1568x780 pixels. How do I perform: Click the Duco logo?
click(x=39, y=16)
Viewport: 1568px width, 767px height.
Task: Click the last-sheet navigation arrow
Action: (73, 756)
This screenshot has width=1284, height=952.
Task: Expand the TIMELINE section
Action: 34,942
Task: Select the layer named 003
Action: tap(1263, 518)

====

• WHAT NEEDS TO BE DONE: The data above should be returned exactly as written.

• EXPECTED ANSWER:
1568x780 pixels. How do I perform: Click the Duco logo?
click(x=39, y=16)
Viewport: 1568px width, 767px height.
Task: Click the last-sheet navigation arrow
Action: (73, 756)
This screenshot has width=1284, height=952.
Task: Expand the TIMELINE section
Action: 34,942
Task: Select the layer named 003
Action: tap(1263, 518)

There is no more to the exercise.